I want to watch these shows on the train. Or the plane. Or in my hotel room. Or on my AppleTV with my wife on the rare occasion that I’m at home, the kids are asleep, and we’re not exhausted.
So while we did buy The Office (when it was available), and Rescue Me, and Hell’s Kitchen, and Studio 60, and Grey’s Anatomy, and Ugly Betty, and who knows what else (yes we spend a lot of money on iTunes), there are all these shows that WE WANT TO BUY… THAT WE WANT TO GIVE SOMEONE MONEY FOR… and, well, we can’t.
From Credit Suisse
Look who lost the most of the prize demographic
BROADCAST NETWORK VIEWERSHIP declined 7% year over year for premiere week, just below the 8% decline we saw in the previous season, according to the latest Nielsen results based on live and same-day viewing for the week of Sept. 24. The decline was slightly more pronounced in the adult 18-49 demographic that advertisers focus on at 9% for the week (versus 12% in the previous season).
While all networks saw a decline, [Walt Disney unit] ABC outperformed with a household rating of 7.9 (versus 8.0 in 2006) and total viewers of 11.9 million (versus 12.3 million in 2006).
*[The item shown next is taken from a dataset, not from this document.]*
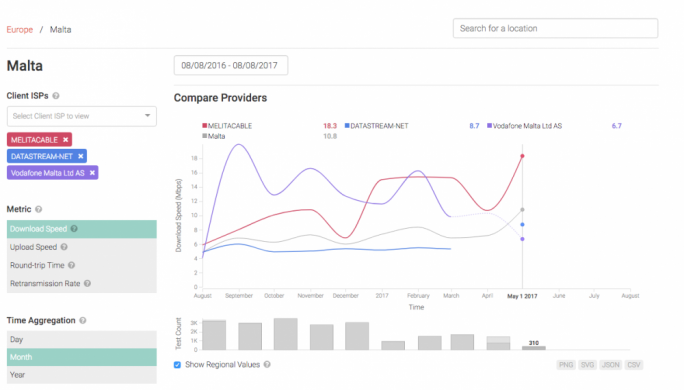This screenshot has width=684, height=390.
Task: Click the Retransmission Rate help icon
Action: tap(87, 284)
However, the network still lost over 11% of adult 18-49 viewers year over year. The household rating and the number of total viewers declined about 10% for the other big four broadcast networks, CBS, [General Electric unit] NBC, and [News Corp. unit] Fox.
NBC saw the biggest decline in its household rating (down 13% year over year) and total viewers (down 10% year over year), but held the adult 18-49 viewers relatively well with 5.1 million viewers, just below that of ABC.
[quote author=“Constable Odo”]As for Tommo’s question, I don’t know why there is a delay to make it to iTunes.
Because the networks want people to watch the broadcast first if possible.
In this day and age, it is theoretically possible to change television into a mostly (excluding live events) on-demand technology. There are questions though, such as how much are people willing to pay for such a service, and will the networks still go through cable and satellite companies, or will they do it themselves?
[quote author=“mrhooks”][quote author=“Constable Odo”]As for Tommo’s question, I don’t know why there is a delay to make it to iTunes.Because the networks want people to watch the broadcast first if possible.
But the ad revenues from the broadcast for one viewing are negligible compared to the revenue for the same viewing from iTunes. iTunes is simply a thousandfold more efficient way of collecting viewer revenue. If the entire audience switched to iTunes the revenues would be staggering. The broadcasters just can’t help using their old horse and cart, even though there’s a new taxi at the door. The horse and cart is on the books at a high price, and they want to keep pretending it’s justified.